Social media is everything: Instagram, Youtube and Vine are new vehicles of fame, and it is a rare day when you don’t see someone taking pictures of food for Snapchat. People are consumed by the popularity of their virtual identities. Teens especially seem to place an alarming amount of stock in validation from online sources. But in November, 19-year-old Australian social media star Essena O’Neill quit Instagram, Youtube, Facebook and Snapchat, through all of which she had a huge fanbase. She publicly condemned social media for “brainwashing teens,” for the creation of absurd beauty standards and superficial personas. And though O’Neill’s own platform is attributable to the very thing she now decries, her message remains true: Social media is a lie.
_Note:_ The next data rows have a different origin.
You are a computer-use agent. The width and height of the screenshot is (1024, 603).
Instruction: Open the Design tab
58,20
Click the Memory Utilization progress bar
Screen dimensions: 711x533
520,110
Online identities are comprised solely of the parts of themselves people choose to show — Instagram stars like O’Neill, though they may be conventionally attractive, are not the image of human perfection that they show the rest of the world. O’Neill herself spoke about the hundreds of shots she took to find the perfect picture and the drastic dieting methods she developed to obtain a “perfect body.” She worries now that she may have influenced others to develop dangerous eating habits as well — a valid concern. The very nature of social media, of displaying a highlight reel made up of the most curated collection of images possible, puts a devastating amount of emphasis on body image — and an unrealistic, unhealthy body image at that. 
O’Neill revealed other truths about the seemingly flawless and endlessly enviable lives of social media stars: For instance, it is not uncommon for relationships to be concocted among two people so both may boost their online popularity. While this may not be harmful, it definitely affirms that social media is a facade. Yet the facades still inspire obsession. The human ideal should not be a lie; we should look up to figures with actual substance, not just aesthetic beauty.
The facade of social media has become a distraction from human progress. People are so mesmerized by virtual reality that they forget the value of real life and judge themselves by absurd standards of online popularity. The number of likes on a photo should not be the gauge of happiness or self-worth. And as O’Neill discussed, it is incredibly damaging for people to feel valued solely for something that is not even representative of their true self. People should focus on their real worth — their talents, their ambitions — and understand the fraudulent nature of the vast majority of Internet superstars.
It is admirable that O’Neill, a prominent figure in social media, spoke out on the superficiality of social media. While her words may not absolve her of all wrongdoing, she is brave to support such a view.
Social media is not all bad. It is an effective platform for education and change, as well as a place to explore interests and budding friendships. But these aspects of social media are not the lie — it is the inhumanly beautiful people, the unattainable perfection, the superficial values promoted. O’Neill is right to reject that, and she is right to move on from her past toward a brighter future.